[petsc-users] kokkos, matcopy, matdiagonalscale on gpu

Steven Dargaville dargaville.steven at gmail.com
Mon Apr 7 16:57:03 CDT 2025


Hi

I have some code that computes a MatMatMult, then modifies one of the
matrices and calls the MatMatMult again with MAT_REUSE_MATRIX. This gives
the correct results with mat_types aij, aijkokkos and either run on a CPU
or a GPU.

In some cases one of the matrices is diagonal so I have been modifying my
code to call MatDiagonalScale instead and have seen some peculiar
behaviour. If the mat type is aij, everything works correctly on the CPU
and GPU. If the mat type is aijkokkos, everything works correctly on the
CPU but when run on a machine with a GPU the results differ.
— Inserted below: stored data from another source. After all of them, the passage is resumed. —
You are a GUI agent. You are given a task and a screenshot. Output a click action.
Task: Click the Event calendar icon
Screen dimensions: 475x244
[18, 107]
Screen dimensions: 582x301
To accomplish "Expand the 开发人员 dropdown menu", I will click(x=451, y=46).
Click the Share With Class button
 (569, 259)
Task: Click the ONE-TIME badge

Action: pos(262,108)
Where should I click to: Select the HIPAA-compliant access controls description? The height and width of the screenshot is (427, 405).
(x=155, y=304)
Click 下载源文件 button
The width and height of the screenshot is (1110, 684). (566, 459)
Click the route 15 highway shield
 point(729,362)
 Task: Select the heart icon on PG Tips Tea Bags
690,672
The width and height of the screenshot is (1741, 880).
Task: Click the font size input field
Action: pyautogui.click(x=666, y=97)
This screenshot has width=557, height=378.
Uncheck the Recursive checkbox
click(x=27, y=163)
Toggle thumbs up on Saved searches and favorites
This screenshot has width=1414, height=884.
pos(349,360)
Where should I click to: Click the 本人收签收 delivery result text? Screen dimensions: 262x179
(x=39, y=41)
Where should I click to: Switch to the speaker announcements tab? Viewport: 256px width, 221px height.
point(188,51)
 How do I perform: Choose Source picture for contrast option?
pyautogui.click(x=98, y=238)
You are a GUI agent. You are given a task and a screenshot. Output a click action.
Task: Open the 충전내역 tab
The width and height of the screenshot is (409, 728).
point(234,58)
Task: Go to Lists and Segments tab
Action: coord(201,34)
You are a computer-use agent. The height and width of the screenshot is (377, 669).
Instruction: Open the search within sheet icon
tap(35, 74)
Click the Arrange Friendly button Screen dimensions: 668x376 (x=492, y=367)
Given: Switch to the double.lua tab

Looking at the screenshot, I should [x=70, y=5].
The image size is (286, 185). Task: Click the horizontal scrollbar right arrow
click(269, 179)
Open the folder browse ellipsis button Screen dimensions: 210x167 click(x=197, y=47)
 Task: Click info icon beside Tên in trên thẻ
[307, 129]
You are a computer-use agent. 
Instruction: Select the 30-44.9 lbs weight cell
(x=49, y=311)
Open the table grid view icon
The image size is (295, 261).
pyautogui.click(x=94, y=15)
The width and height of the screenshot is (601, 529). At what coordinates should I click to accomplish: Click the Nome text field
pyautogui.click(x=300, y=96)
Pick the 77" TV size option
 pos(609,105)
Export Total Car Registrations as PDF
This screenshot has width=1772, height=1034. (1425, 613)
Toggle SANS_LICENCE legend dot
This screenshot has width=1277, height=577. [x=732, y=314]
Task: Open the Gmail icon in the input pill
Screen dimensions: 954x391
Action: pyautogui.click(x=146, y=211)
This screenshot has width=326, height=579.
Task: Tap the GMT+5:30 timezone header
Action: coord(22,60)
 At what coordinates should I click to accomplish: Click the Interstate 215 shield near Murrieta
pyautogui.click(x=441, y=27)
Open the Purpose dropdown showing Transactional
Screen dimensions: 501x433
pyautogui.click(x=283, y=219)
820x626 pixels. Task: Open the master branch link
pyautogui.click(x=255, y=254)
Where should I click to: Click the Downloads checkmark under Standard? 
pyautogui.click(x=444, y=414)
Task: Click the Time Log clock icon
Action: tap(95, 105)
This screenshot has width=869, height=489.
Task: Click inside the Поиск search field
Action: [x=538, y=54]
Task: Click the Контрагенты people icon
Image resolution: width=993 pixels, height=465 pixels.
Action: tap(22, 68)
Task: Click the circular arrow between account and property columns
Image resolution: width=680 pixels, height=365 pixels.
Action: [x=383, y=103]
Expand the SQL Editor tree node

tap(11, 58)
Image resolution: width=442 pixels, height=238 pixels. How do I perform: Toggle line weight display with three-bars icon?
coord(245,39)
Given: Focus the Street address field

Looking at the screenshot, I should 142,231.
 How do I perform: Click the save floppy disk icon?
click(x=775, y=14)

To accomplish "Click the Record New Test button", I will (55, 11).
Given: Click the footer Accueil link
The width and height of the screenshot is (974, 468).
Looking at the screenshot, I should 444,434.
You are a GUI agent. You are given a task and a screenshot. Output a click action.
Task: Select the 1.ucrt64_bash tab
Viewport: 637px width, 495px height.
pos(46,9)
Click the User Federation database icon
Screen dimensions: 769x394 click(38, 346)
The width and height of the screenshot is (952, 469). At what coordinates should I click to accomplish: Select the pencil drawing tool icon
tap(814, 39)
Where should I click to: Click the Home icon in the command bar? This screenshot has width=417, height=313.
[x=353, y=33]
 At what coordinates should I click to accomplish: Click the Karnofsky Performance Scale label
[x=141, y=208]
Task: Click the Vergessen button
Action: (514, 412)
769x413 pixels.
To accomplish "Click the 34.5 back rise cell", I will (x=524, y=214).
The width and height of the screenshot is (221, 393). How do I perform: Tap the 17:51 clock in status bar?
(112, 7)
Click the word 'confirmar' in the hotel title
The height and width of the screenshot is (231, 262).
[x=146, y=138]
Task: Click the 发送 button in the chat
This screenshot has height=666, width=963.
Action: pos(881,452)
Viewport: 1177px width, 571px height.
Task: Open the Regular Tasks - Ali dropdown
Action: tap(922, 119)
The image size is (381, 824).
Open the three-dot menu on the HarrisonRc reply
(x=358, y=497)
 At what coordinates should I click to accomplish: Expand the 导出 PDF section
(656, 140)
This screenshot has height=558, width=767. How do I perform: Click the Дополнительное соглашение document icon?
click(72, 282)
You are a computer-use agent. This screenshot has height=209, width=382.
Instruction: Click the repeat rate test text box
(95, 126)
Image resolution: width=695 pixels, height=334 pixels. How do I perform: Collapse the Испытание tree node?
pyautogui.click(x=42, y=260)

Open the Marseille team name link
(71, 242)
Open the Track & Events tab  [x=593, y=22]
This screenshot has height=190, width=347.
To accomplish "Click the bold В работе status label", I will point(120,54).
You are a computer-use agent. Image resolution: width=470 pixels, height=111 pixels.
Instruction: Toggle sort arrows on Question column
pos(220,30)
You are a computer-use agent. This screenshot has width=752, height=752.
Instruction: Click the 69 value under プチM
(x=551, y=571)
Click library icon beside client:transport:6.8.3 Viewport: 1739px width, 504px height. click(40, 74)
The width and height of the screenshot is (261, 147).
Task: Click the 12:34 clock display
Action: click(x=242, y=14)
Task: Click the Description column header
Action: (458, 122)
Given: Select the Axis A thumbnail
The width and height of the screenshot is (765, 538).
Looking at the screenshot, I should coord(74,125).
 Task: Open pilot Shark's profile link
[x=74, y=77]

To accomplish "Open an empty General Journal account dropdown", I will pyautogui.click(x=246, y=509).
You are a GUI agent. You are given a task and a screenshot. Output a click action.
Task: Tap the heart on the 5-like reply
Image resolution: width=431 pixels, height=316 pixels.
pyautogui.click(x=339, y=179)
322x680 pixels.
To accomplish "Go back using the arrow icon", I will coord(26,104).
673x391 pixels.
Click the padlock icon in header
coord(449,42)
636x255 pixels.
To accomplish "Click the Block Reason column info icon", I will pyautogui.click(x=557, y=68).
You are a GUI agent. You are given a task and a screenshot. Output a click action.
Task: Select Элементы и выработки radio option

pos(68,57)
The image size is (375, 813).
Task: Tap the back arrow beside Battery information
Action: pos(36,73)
I have some example code below that shows this, it prints out four
matrices; the first two should match and the last two should match. To see
the failure run with "-mat_type aijkokkos" on a machine with a GPU (again
this gives the correct results with aijkokkos run on a CPU). I get the
output:

Mat Object: 1 MPI process
  type: seqaijkokkos
row 0: (0, 4.)  (1, 6.)
row 1: (0, 10.)  (1, 14.)
Mat Object: 1 MPI process
  type: seqaijkokkos
row 0: (0, 4.)  (1, 6.)
row 1: (0, 10.)  (1, 14.)
Mat Object: 1 MPI process
  type: seqaijkokkos
row 0: (0, 6.)  (1, 9.)
row 1: (0, 15.)  (1, 21.)
Mat Object: 1 MPI process
  type: seqaijkokkos
row 0: (0, 12.)  (1, 18.)
row 1: (0, 30.)  (1, 42.)

I have narrowed down this failure to a MatCopy call, where the values of
result_diag should be overwritten with A before calling MatDiagonalScale.
The results with aijkokos on a GPU suggest the values of result_diag are
not being changed. If instead of using the MatCopy I destroy result_diag
and call MatDuplicate, the results are correct. You can trigger the correct
behaviour with "-mat_type aijkokkos -correct".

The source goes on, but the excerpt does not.